Catch up on stories from the past week (and beyond) at the Slashdot story archive


Forgot your password?

Automatic Image Tagging 123

bignickel writes "Researchers at Penn State have applied for a patent on software that automatically recognizes objects in photos and tags them accordingly. The 'Automatic Linguistic Indexing of Pictures Real-Time' software (catchy name) trained a database using tens of thousands of images, and new images have 15 tags suggested based on comparisons with objects or concepts in the database. Not sure how you identify a 'concept,' and they're only talking about having one correct tag in the top 15, but still cool."
This discussion has been archived. No new comments can be posted.

Automatic Image Tagging

Comments Filter:
  • by goldmeer ( 65554 ) on Thursday November 02, 2006 @09:11PM (#16698175)
    The vast majority of the images on the internets including The Google include "Pornography" in it's top 15 tags suggested. The accuracy rate is surprisingly high.
    • I don't know how to define pornography, but I know how to tag an image with it when I see it.
  • That Sucks (Score:2, Funny)

    by JerkyBoy ( 455854 ) *
    Researchers at a publicly funded institution are using their research results for personal (financial gain). Pennsylvania's tax dollars at work? How is this legal?
    • Re: (Score:2, Informative)

      by Nybarius ( 799156 )
      Contrary to what you might believe, there is nothing unethical about making money. The government even gives out grants for entrepreneurs, and lets them keep all the profits; it's good for the economy, overall. The profit motive is a much more powerful incentive to positive social change than the goodness that lies in the hearts of men,

    • by Manchot ( 847225 )
      Just because the institution is partially publicly funded doesn't mean that the research is. As a matter of fact, at many public universities, the big research groups have the "opposite" of public funding. As an example, use the University of Illinois. In theory, they're a public university. In practice, they get 20% of their budget from the state. This means that the big research groups in the College of Engineering, some of whom bring in millions of dollars a year, can end up pay up to 50% in taxes to sub
    • Penn State is a private school (privately chartered by the Commonwealth) despite what the name implies. It also receives less than 5% of it's funding from the state.

      from []

      Today Penn State is one of four 'state-related' universities (along with the University of Pittsburgh, Temple University, and Lincoln University), institutions that are not state-owned and -operated but that have the character of public universities and receive substantial state appropriations.


      • I think how well Penn State is compensated by the state can be calculated in lots of different ways. I'm sure Penn State benefits from things like state maintained roads, sewer systems and other general public infrastructure. As an educational institution there is some chance that they don't pay property taxes which means that they don't pay in to the funds that pay for that same infrastructure.

        All that said, I think software patents suck, no matter who is doing the patenting.

        • Agreed.

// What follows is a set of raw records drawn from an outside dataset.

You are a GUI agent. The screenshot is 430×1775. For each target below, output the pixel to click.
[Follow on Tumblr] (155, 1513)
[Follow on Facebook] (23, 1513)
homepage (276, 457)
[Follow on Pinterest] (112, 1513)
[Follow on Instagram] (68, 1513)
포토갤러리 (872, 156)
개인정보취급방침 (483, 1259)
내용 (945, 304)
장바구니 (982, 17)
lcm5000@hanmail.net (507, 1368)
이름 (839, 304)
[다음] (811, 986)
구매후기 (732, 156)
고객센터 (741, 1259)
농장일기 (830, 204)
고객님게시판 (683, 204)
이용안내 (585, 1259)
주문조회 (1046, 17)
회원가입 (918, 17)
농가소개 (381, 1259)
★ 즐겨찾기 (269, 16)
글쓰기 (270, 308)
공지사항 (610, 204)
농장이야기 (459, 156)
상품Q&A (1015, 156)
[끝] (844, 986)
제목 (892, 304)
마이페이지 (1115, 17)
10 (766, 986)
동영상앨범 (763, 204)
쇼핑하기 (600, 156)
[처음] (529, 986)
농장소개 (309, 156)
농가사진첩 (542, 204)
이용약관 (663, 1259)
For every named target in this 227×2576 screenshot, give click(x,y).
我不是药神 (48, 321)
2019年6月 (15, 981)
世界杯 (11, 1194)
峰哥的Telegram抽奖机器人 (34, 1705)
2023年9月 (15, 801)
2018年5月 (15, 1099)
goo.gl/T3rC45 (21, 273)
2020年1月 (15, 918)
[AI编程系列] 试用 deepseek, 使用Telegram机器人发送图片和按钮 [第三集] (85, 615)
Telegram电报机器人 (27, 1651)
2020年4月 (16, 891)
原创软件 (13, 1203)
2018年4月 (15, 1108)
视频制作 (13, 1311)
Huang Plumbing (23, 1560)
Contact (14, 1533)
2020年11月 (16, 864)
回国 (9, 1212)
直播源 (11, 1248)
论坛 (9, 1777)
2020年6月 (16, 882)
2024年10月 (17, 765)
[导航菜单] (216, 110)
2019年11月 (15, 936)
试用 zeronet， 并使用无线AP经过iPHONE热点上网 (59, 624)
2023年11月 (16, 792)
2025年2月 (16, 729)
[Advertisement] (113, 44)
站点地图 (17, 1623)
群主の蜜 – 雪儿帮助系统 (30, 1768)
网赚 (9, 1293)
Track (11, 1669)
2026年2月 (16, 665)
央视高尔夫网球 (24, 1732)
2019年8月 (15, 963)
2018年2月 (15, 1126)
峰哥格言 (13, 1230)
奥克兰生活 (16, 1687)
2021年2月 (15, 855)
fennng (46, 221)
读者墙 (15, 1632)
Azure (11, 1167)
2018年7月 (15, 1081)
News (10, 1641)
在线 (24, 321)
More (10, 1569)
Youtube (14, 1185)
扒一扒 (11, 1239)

I was merely addressing GPs point about Penn State being a public school.

          Regarding the compensation levels, Penn State receives less than the other 'state-affiliated' private universities in PA (though my info is somewhat dated).

          And I agree with your statement about the software patents, though I think .edu's generally allow the public their free not-for-profit use. Think about FreeBSD's origin at the University of California at Berkeley.

          And EULAs suck, but linux has one!
    • As an alum still paying off out of state tution, PSU is NOT a public institution. The University gets next to nothing from the state of PA.
  • by Heir Of The Mess ( 939658 ) on Thursday November 02, 2006 @09:21PM (#16698273)

    I've seen lots of systems like this. The problem is in the 50% of the images that don't work, so basically you have to manually tag 50% of your images.

    I saw an interesting one about 10 years ago. It took an X-Ray image, did an edge detection, converted all the edges to a slope vs distance 2D plot, and conerted edge curves to a radius and distance plot, then used a kind of statistical correlation algorithm to pick which part of the body the image was from. I could imagine that you could apply something similar to the luminance of an image to pick out objects, and then maybe do some color transforms and stuff to improve results. The article says they do it in 1.4 seconds per image though, which is impressive.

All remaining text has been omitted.